A point of minor importance in the case is indicated in the special defense pleaded in the defendant's
answer, to the effect that the subject matter of the action had been previously adjudicated in the court
of a justice of the peace. In this connection it appears that soon after the accident in question occurred,
the plaintiff caused criminal proceedings to be instituted before a justice of the peace charging the
defendant with the infliction of serious injuries (lesiones graves). At the preliminary investigation the
defendant was discharged by the magistrate and the proceedings were dismissed. Conceding that the
acquittal of the defendant at a trial upon the merits in a criminal prosecution for the offense mentioned
would be res adjudicata, upon the question of his civil liability arising from negligence a point upon
which it is unnecessary to express an opinion the action of the justice of the peace in dismissing the
criminal proceeding upon the preliminary hearing can have no such effect. (See U. S. vs. Banzuela and
Banzuela, 31 Phil. Rep., 564.)
From what has been said it results that the judgment of the lower court must be reversed, and judgment
is here rendered that the plaintiff recover of the defendant the sum of two hundred pesos (P200), with
costs of both instances. The sum here awarded is estimated to include the value of the horse, medical
expenses of the plaintiff, the loss or damage occasioned to articles of his apparel, and lawful interest on
the whole to the date of this recovery. The other damages claimed by the plaintiff are remote or
otherwise of such character as not to be recoverable. So ordered.

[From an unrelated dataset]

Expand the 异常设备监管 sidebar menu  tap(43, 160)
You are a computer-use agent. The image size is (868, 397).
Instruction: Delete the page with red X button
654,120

Arellano, C. J., Torres, Carson, Araullo, Avanceña, and Fisher, JJ., concur.
Johnson, J., reserves his vote.

CONCURRING OPINION
MALCOLM, J., concurring:
After mature deliberation, I have finally decided to concur with the judgment in this case. I do so
because of my understanding of the "last clear chance" rule of the law of negligence as particularly
applied to automobile accidents. This rule cannot be invoked where the negligence of the plaintiff is
"concurrent with that of the defendant. Again, if a traveller when he reaches the point of collision is in
a situation to extricate himself and avoid injury, his negligence at that point will prevent a recovery. But
Justice Street finds as a fact that the negligent act of the defendant succeeded that of the plaintiff by an
appreciable interval of time, and that at that moment the plaintiff had no opportunity to avoid the
accident. Consequently, the "last clear chance" rule is applicable. In other words, when a traveller has
reached a point where he cannot extricate himself and vigilance on his part will not avert the injury, his
negligence in reaching that position becomes the condition and not the proximate cause of the injury
and will not preclude a recovery. (Note especially Aiken vs. Metcalf [1917], 102 Atl, 330.)